First Time Home Buyers – $8,000 first-time home buyers (or if you have not owned a home in 3 years) tax credit for qualified home purchases in 2009. This tax credit is specifically designed to encourage prospective home buyers to get off the fence.
What is the tax credit?
- Does not have to be repaid, it is a true credit
- Is fully refundable
- Will remain in effect until Dec. 1, 2009 so that consumers can utilize it during the critical summer and fall home-buying months
- Allows tax credit home buyers to participate in the mortgage revenue bond program
- Permits state housing finance agencies to help buyers at closing by advancing the credit amount as a loan using tax-exempt bond proceeds
Other Key components that the legislation will create:
- Help home borrowers by restoring the higher 2008 FHA, Fannie Mae and Freddie Mac loan limits through the end of this year (the limit will return to $729,750 from the current $625,500 in the highest cost markets, and will also rise in many other areas because the 2008 maximums were based on a more generous formula and, for most areas, higher median prices)

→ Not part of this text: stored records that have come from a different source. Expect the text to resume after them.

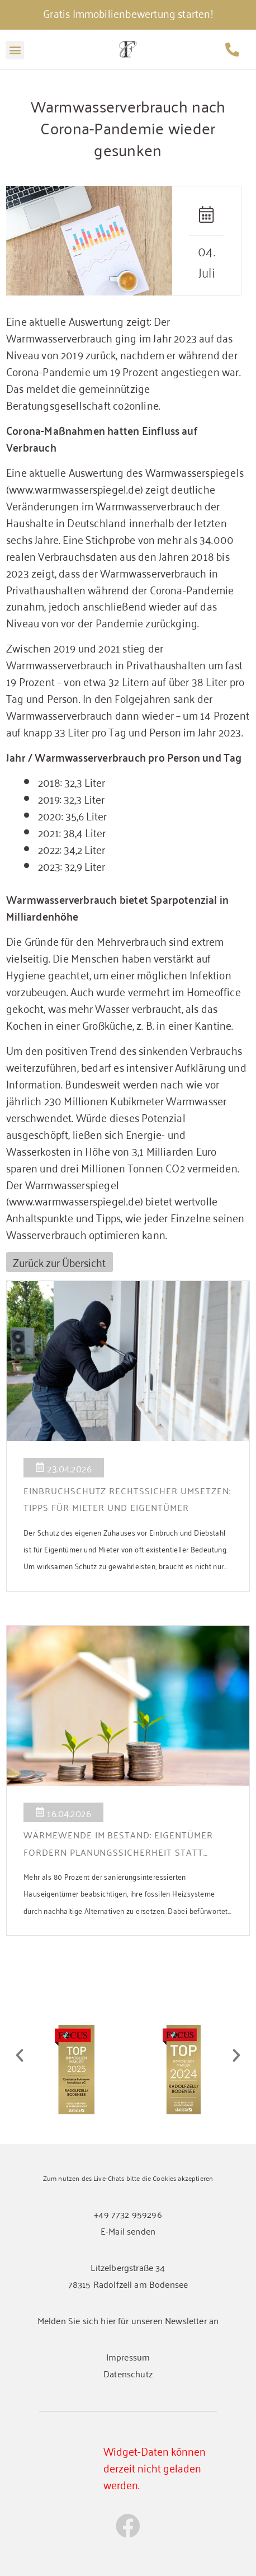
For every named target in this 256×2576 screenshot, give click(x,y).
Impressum (128, 2356)
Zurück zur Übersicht (59, 1261)
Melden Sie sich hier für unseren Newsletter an (128, 2320)
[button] (15, 50)
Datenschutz (128, 2373)
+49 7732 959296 (128, 2214)
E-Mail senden (128, 2231)
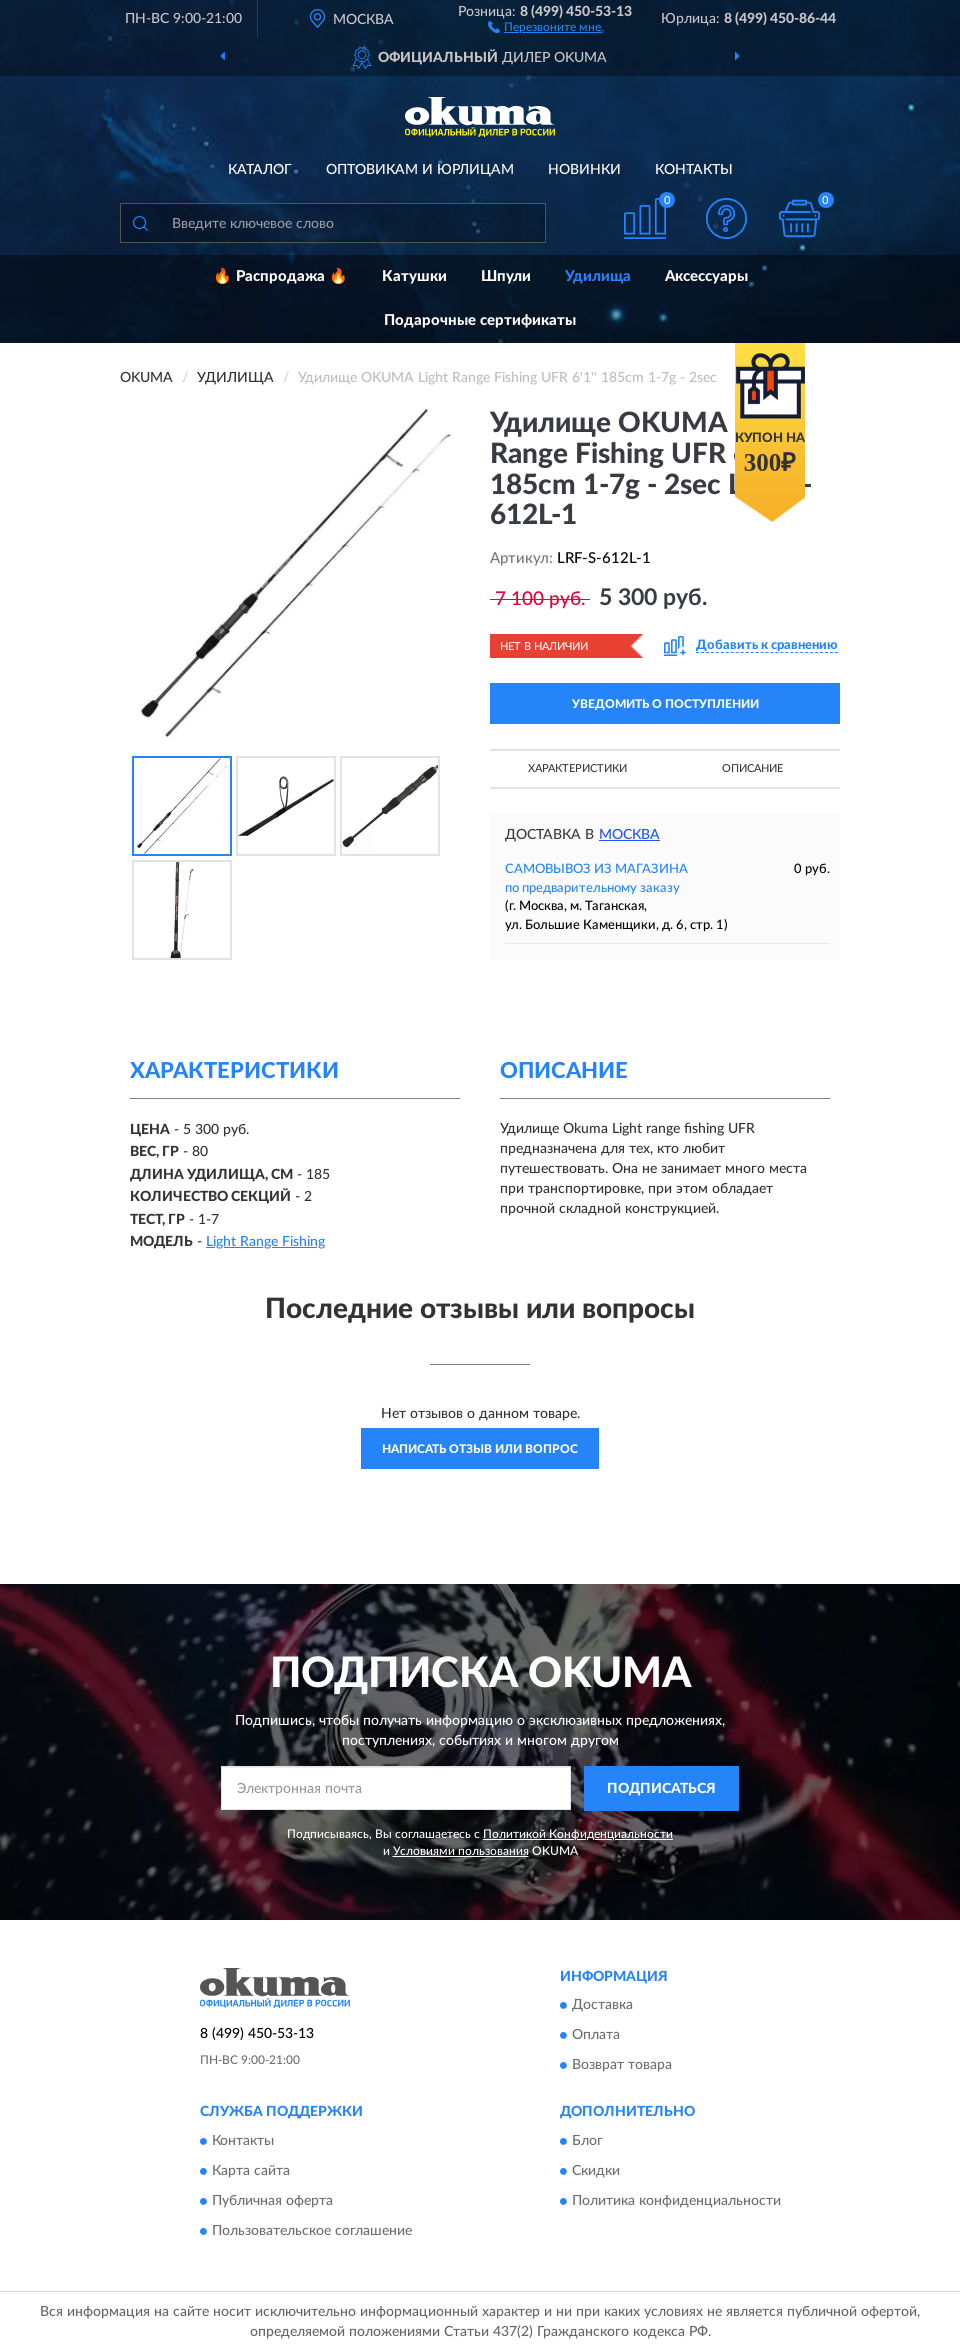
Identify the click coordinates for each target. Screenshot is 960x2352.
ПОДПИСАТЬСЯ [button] (661, 1789)
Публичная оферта (272, 2201)
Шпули (506, 276)
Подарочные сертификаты (480, 320)
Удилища (598, 276)
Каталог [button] (260, 170)
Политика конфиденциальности (676, 2201)
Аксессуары (706, 276)
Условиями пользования (461, 1851)
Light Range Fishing (265, 1242)
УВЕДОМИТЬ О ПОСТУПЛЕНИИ (665, 704)
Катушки (414, 276)
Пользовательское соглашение (312, 2231)
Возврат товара (622, 2066)
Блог (587, 2141)
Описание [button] (752, 768)
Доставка (602, 2006)
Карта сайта (251, 2171)
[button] (544, 26)
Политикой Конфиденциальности (578, 1834)
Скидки (596, 2171)
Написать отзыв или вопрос (480, 1449)
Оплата (596, 2036)
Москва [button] (629, 835)
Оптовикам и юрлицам (420, 170)
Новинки (584, 170)
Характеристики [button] (577, 768)
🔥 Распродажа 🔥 (280, 276)
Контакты (694, 170)
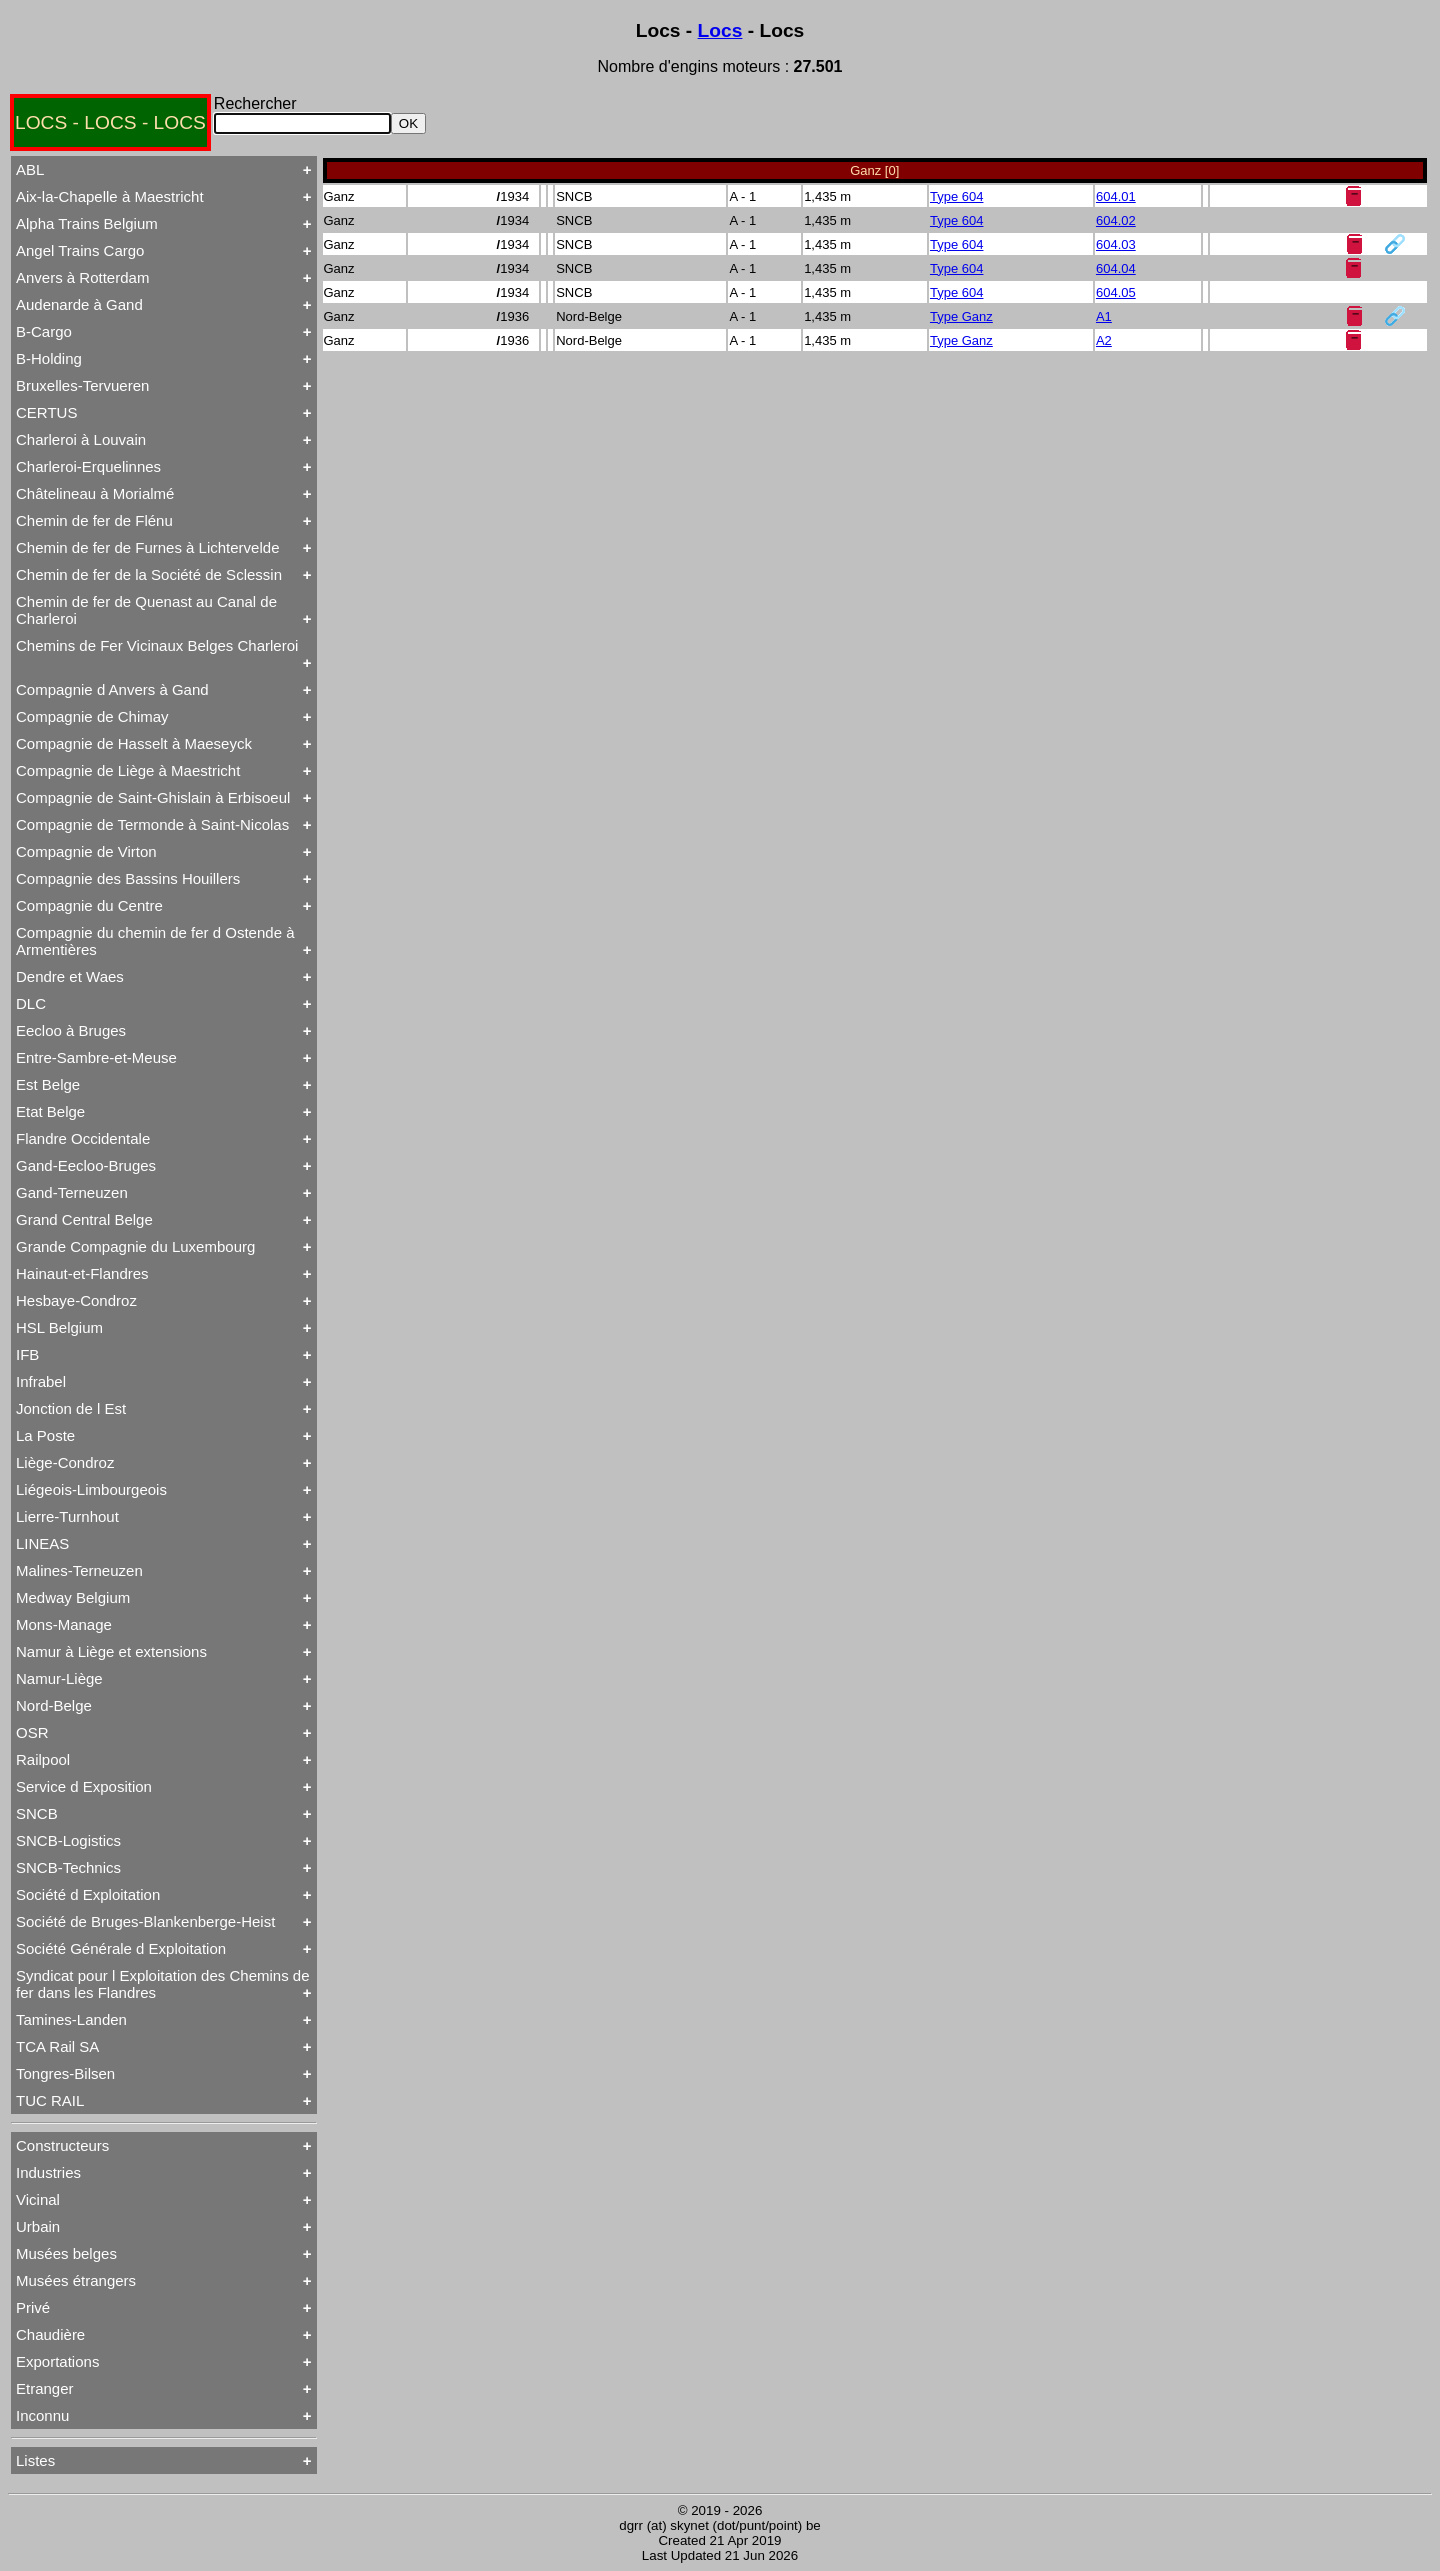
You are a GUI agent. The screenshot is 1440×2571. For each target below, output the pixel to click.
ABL (30, 169)
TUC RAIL (50, 2100)
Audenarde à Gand (79, 304)
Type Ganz (961, 316)
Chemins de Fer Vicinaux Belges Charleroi (157, 645)
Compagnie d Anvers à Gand (112, 689)
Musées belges (66, 2253)
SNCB (37, 1813)
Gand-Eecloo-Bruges (86, 1165)
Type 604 (957, 196)
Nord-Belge (54, 1705)
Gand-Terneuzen (72, 1192)
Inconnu (42, 2415)
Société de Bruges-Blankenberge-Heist (145, 1921)
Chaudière (50, 2334)
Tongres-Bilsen (65, 2073)
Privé (33, 2307)
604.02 (1116, 220)
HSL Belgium (59, 1327)
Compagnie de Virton (86, 851)
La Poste (45, 1435)
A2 (1104, 340)
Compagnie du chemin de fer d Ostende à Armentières (155, 941)
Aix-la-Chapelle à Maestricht (110, 196)
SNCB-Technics (68, 1867)
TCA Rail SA (57, 2046)
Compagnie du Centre (89, 905)
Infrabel (41, 1381)
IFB (27, 1354)
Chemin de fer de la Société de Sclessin (149, 574)
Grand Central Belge (84, 1219)
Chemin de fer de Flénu (94, 520)
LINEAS (42, 1543)
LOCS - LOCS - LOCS (110, 122)
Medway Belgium (73, 1597)
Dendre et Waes (70, 976)
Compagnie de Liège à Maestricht (128, 770)
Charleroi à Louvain (81, 439)
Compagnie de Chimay (92, 716)
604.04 (1116, 268)
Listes (35, 2460)
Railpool (43, 1759)
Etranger (45, 2388)
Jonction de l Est (71, 1408)
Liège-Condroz (65, 1462)
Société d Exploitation (88, 1894)
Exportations (57, 2361)
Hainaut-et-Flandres (82, 1273)
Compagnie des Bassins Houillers (128, 878)
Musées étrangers (76, 2280)
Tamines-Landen (71, 2019)
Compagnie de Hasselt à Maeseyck (134, 743)
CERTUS (46, 412)
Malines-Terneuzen (79, 1570)
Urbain (38, 2226)
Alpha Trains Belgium (87, 223)
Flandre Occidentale (83, 1138)
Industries (48, 2172)
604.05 (1116, 292)
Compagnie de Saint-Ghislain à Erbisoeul (153, 797)
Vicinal (38, 2199)
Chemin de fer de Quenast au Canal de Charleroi (146, 610)
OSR (32, 1732)
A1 (1104, 316)
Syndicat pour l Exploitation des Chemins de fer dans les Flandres (163, 1984)
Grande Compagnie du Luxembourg (135, 1246)
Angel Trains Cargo (80, 250)
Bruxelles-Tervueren (82, 385)
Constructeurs (62, 2145)
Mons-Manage (64, 1624)
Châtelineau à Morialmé (95, 493)
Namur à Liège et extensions (111, 1651)
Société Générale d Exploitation (121, 1948)
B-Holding (49, 358)
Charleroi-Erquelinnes (88, 466)
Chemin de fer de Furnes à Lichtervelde (147, 547)
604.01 (1116, 196)
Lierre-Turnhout (67, 1516)
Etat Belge (50, 1111)
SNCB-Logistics (68, 1840)
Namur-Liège (59, 1678)
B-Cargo (44, 331)
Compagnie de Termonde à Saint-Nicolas (152, 824)
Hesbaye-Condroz (76, 1300)
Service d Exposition (84, 1786)
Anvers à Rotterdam (82, 277)
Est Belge (48, 1084)
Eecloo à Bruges (71, 1030)
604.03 (1116, 244)
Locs (720, 30)
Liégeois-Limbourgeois (91, 1489)
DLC (31, 1003)
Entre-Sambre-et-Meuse (96, 1057)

- Temporarily allow exchange of Low-Income Housing Tax Credit allocating authority for tax-exempt grants and it appropriates $2 billion in HOME funding for affordable housing projects
- Provide up to a 10-year deferral of tax due to business debt restructuring
- Expand the net operating loss carry-back period from two years to five years for small businesses (businesses with average gross receipts of no more than $15 million over the prior three years) for losses arising in tax year 2008
- Extend the 25C existing home remodeler credit through the end of 2010, increase the credit rate from 10% to 30%, raise the lifetime cap from $500 to $1,500 and expand the set of qualifying property
- Provide an Alternative Minimum Tax patch for tax year 2009
- Increase bonus depreciation and Section 179 small business expensing for business investment in 2009
This tax credit is available to you whether you purchase your property at a real estate auction, through a Realtor or on the private Nashville real estate market.